Being rich is not about money. It is about autonomy. The ability to take a day off without guilt. The security to leave a toxic job. The margin to show up for your family as the version of yourself they deserve. The space to rebuild health, hobbies, friendships, and a life that is actually yours.
Money is a powerful tool for achieving your goals. Do not let it distract you from the richer parts of life.
The Generations Are Not That Different After All
Generational stereotypes and playfully trolling one another can be fun, but there are timeless lessons that cut across all of them. Learn these early, and you will be decades ahead of those who do not. You will reduce stress, avoid the traps that crush physicians, and build a life with more freedom and control.

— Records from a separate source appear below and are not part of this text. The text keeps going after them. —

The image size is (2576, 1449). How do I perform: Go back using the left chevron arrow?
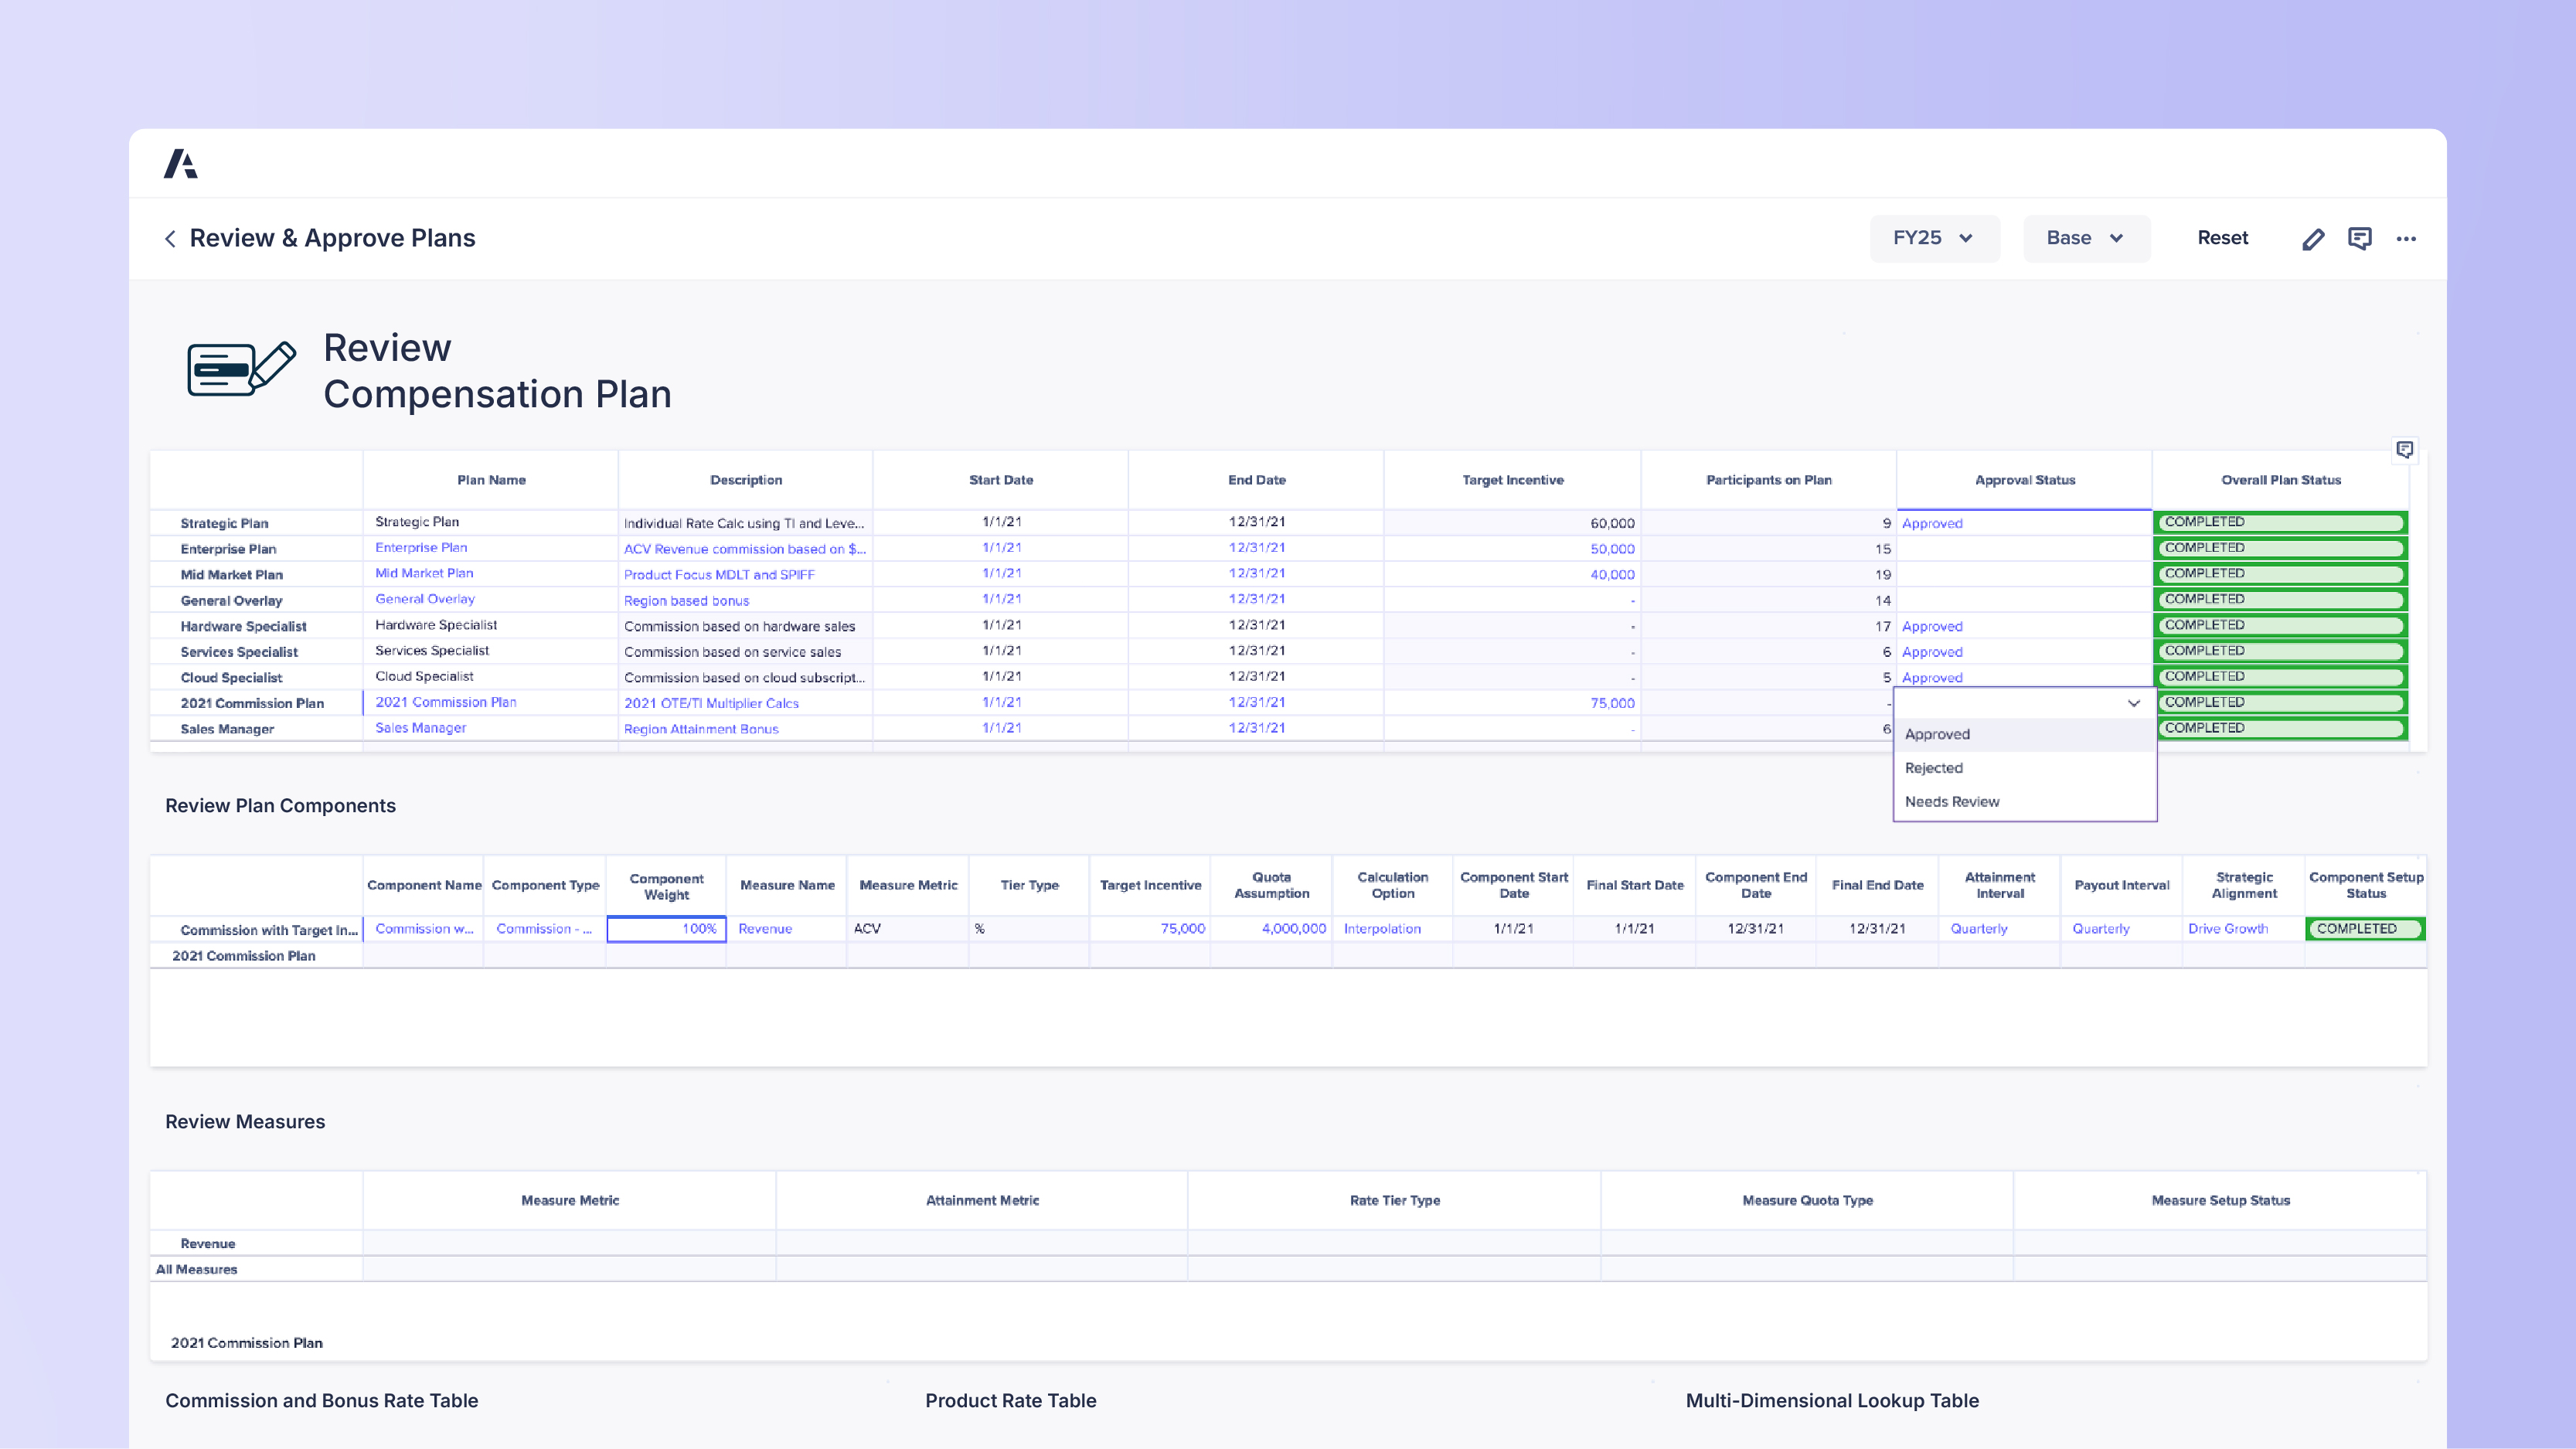[170, 238]
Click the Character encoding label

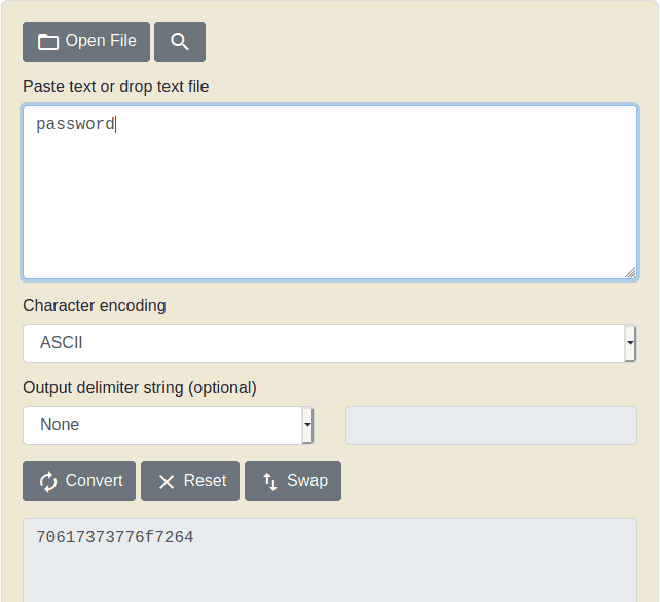pos(95,306)
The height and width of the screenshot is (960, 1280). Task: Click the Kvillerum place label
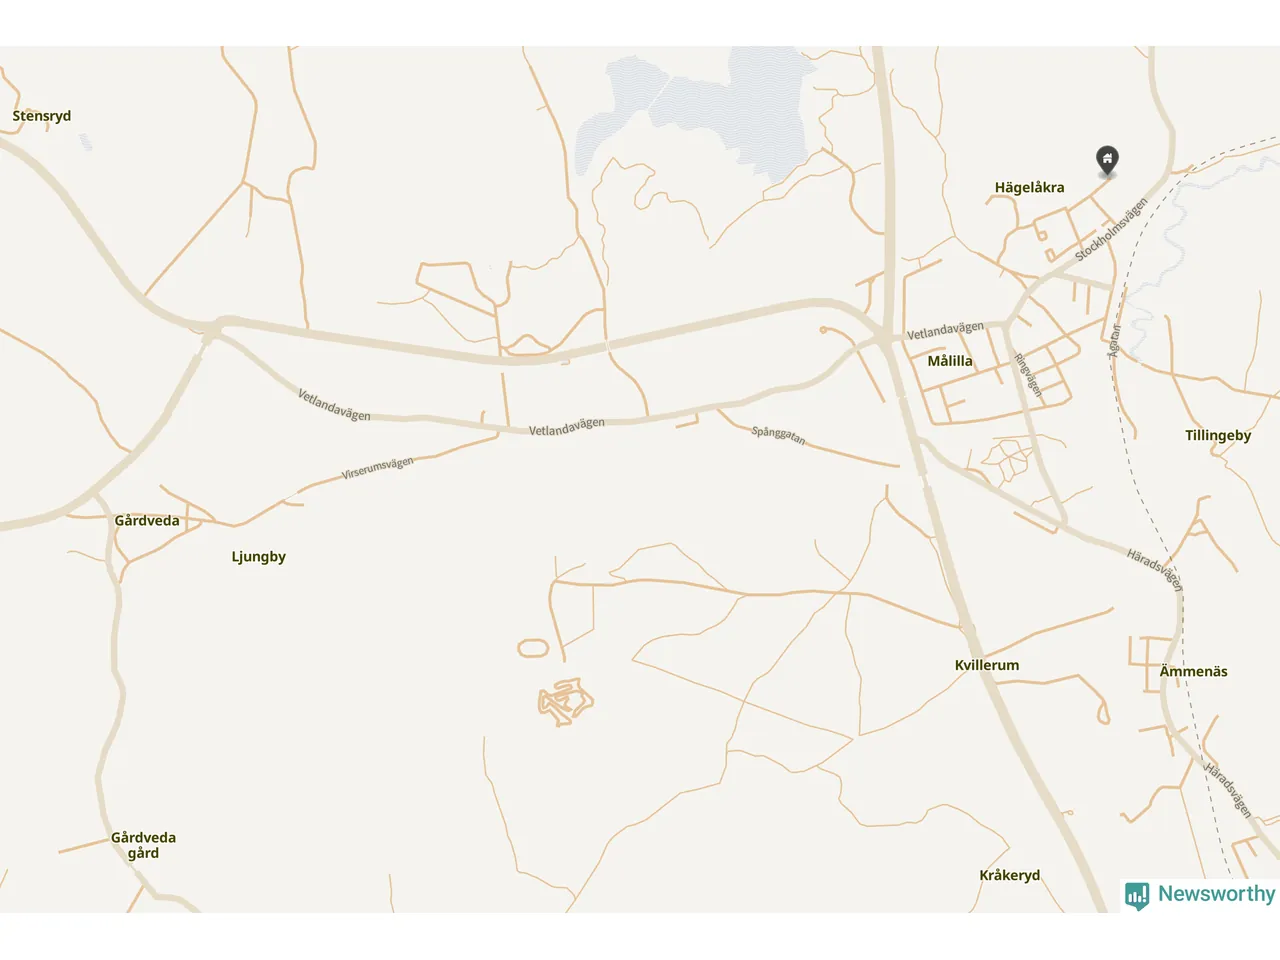click(x=987, y=665)
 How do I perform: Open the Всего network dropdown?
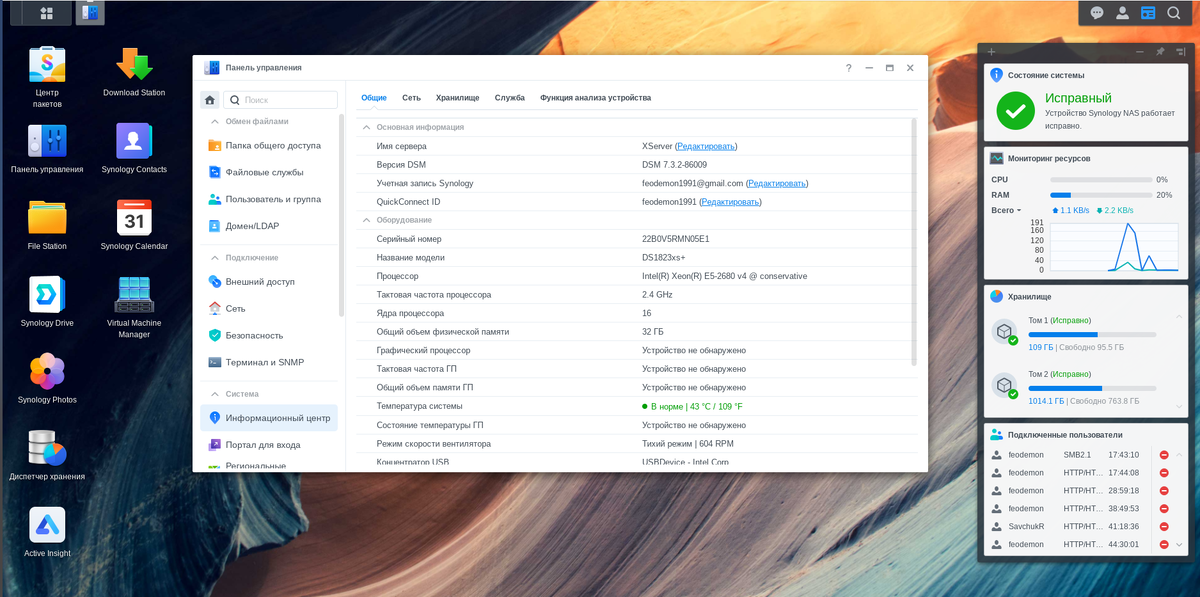click(1006, 211)
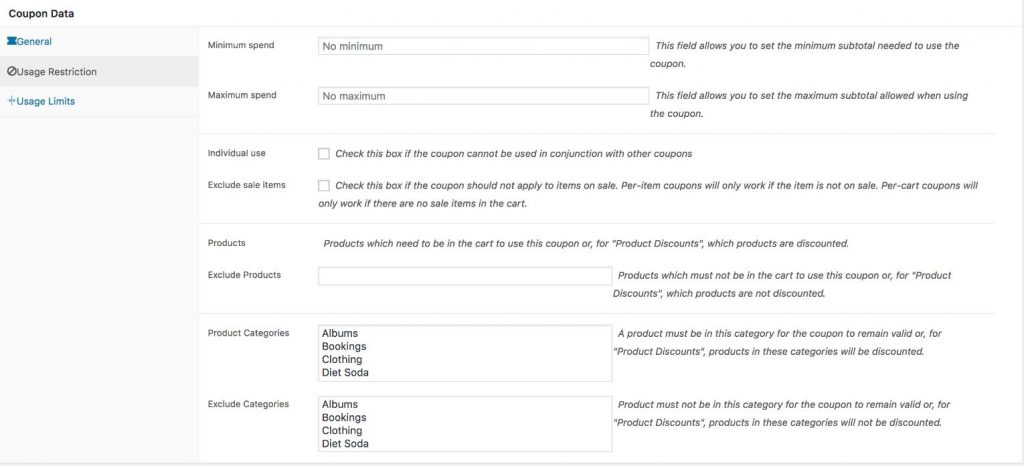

My practical takeaways for Gen Z premeds, medical students, and residents:
- I am proud of you for making it this far without resorting to an AI summary. I honestly thought the word “blog” might throw you off and make you swipe away before giving this a chance. (FYI, a “blog” is basically a long-form TikTok caption on a website—it is a Gen X term, and they always get left out of these generational discussions, so let’s let them have this one.)
- Math is undefeated. Vibe all you want, but the numbers eventually tap you on the shoulder and tell you to pay up. Be generally frugal. Spend intentionally. Be patient and play the long game.
- Start building habits early. Contribute to a Roth IRA as a resident. Max it out if you can. Invest it reasonably. Automate it. Then get back to becoming the best physician you can be. You will out-earn the attending who waited for the right moment, and you will build financial muscle memory.
- You’re training for one of the hardest, most valuable jobs on the planet, and you’re going to spend your career literally saving lives. Act like it when it’s time to negotiate. Ask uncomfortable questions, and do not accept a “mid” contract.
- Being rich is more important than being wealthy. Life is about control, freedom, energy, and the ability to design the life you want.
- Finally, for the love of Vince Lombardi, please do not tell my dad that I admitted Boomers were right about some things. He will frame this article next to his printed MapQuest directions and brag about it forever.
What do you think? What lessons have you learned from the generation(s) that came before you? What lessons can your generation pass on to the ones coming behind it?